La ministra de Ambiente (e), Irene Vélez, explicó el alcance de la decisión en rueda de prensa: “Creemos que pueden ser aproximadamente ochenta individuos que pudieran entrar en la medida, de acuerdo con las diferentes poblaciones en los diferentes departamentos.”
La población de hipopótamos en Colombia desciende de cuatro ejemplares introducidos ilegalmente por el narcotraficante Pablo Escobar en la Hacienda Nápoles hace más de 30 años. Un censo realizado en 2022 junto a la Universidad Nacional contabilizó 169 ejemplares, pero las estimaciones actuales apuntan a más de 200. De no intervenirse, la población podría superar los 500 individuos en 2030.

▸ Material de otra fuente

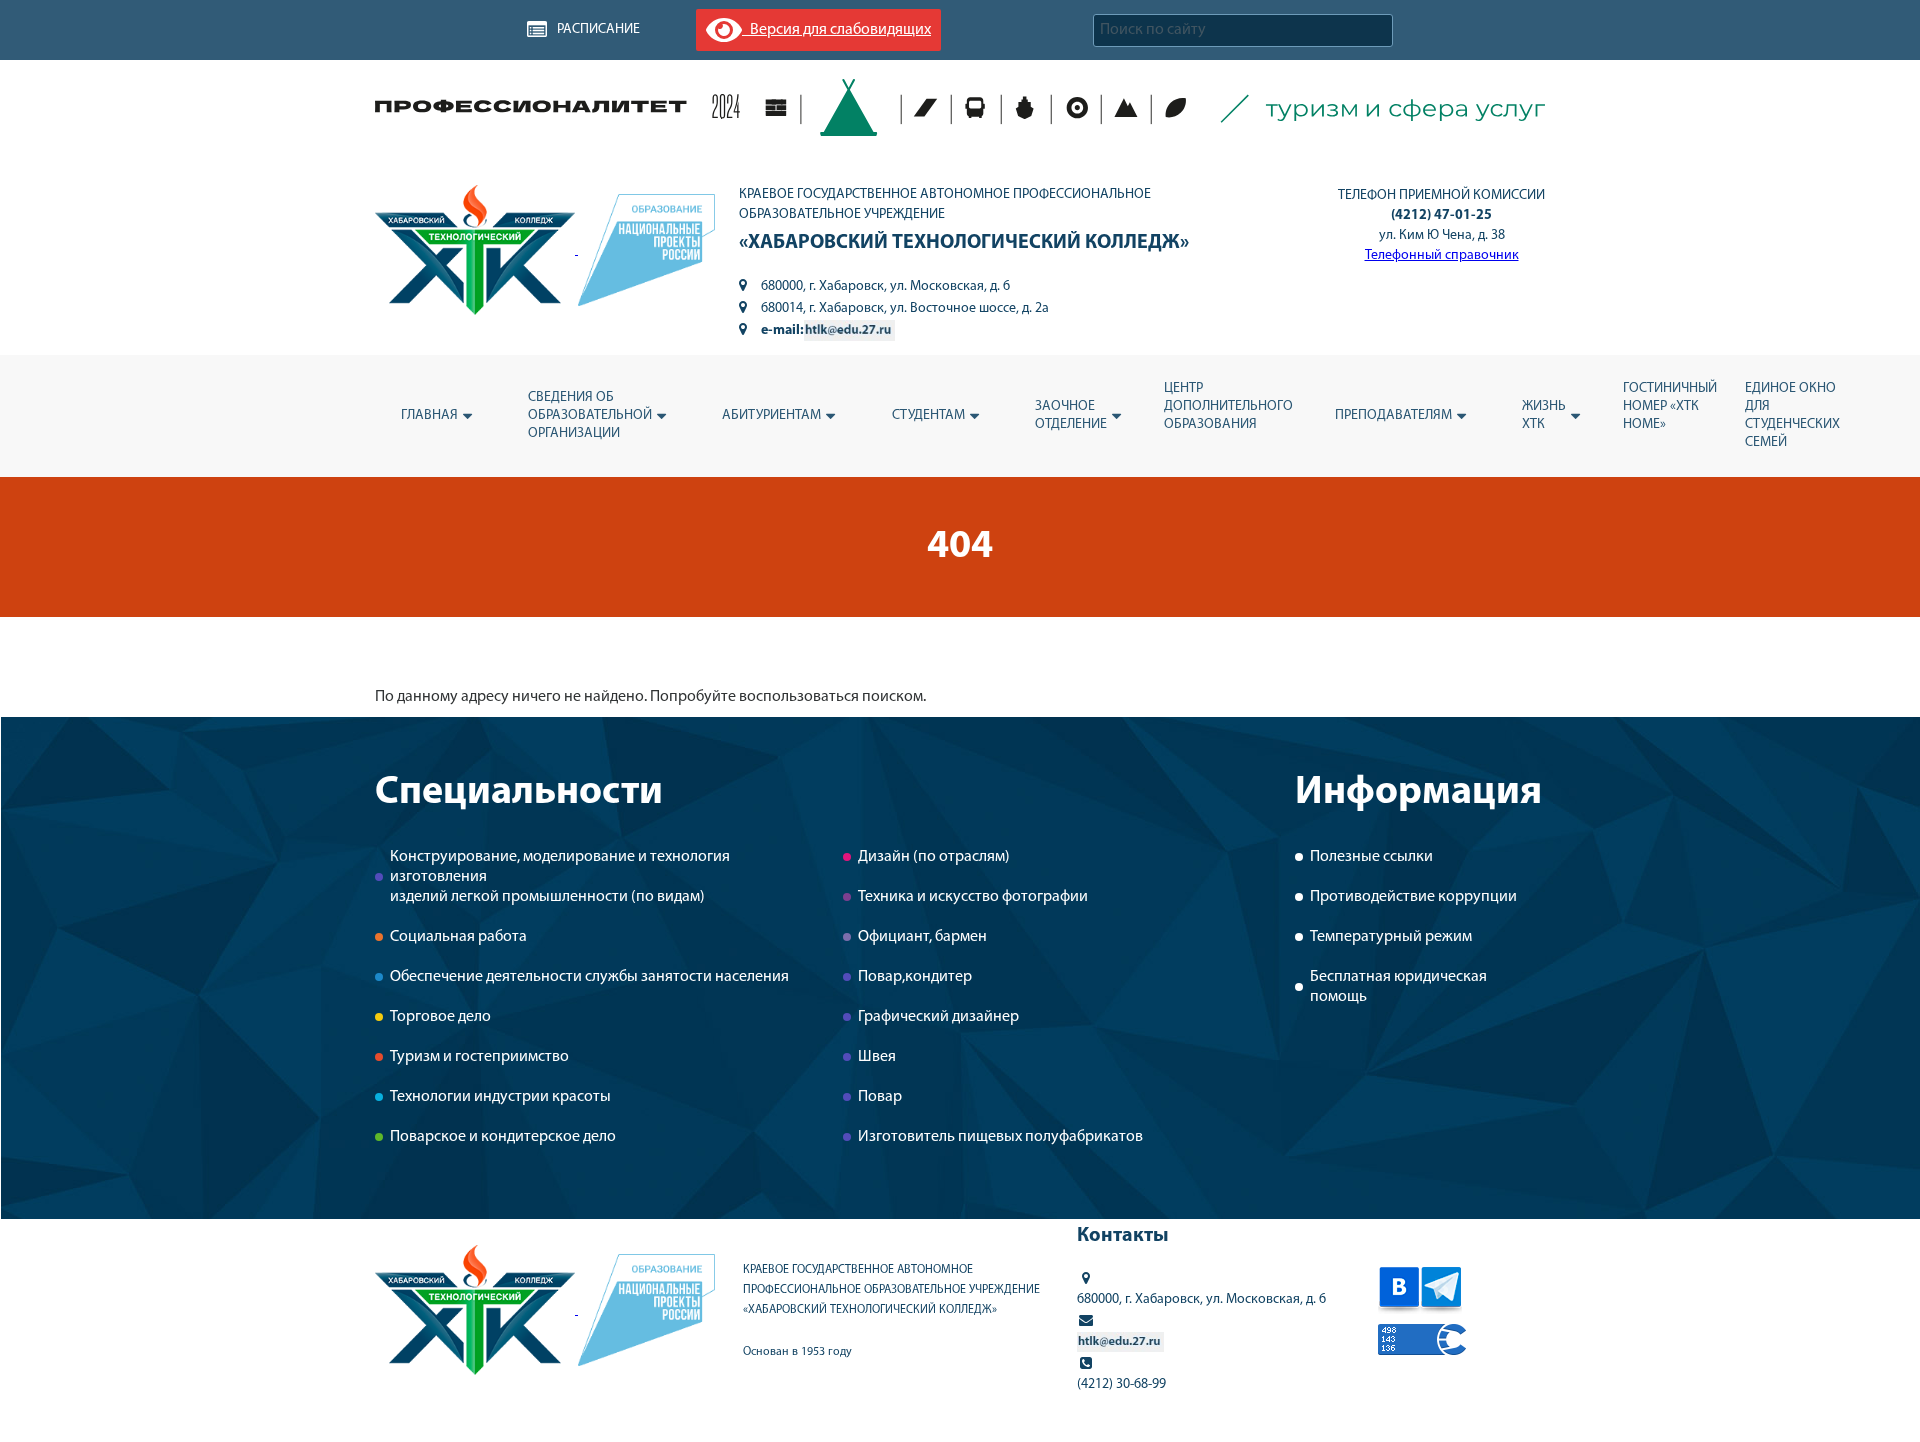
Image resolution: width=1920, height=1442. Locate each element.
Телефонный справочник (1442, 255)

Vélez advirtió que la situación amenaza especies nativas: “Sin una intervención, es imposible controlar la población. Esto afectaría especies nativas como el manatí y la tortuga de río.” Además, señaló que la endogamia ha generado daños genéticos visibles en varios individuos, lo que también complica cualquier proceso de traslado.
El Ministerio contactó a siete países sin obtener respuesta positiva para recibir los animales, lo que cerró la vía de la translocación como alternativa. El protocolo aprobado contempla dos métodos: eutanasia química mediante inyección y eutanasia física con rifle por tirador certificado, seguida de enterramiento bajo lineamientos sanitarios.
El Gobierno destinará 7.200 millones de pesos distribuidos entre las Corporaciones Autónomas Regionales de las zonas con mayor densidad poblacional. Las intervenciones iniciarán en la Isla del Silencio y la Hacienda Nápoles, los dos puntos con mayor concentración de la especie invasora.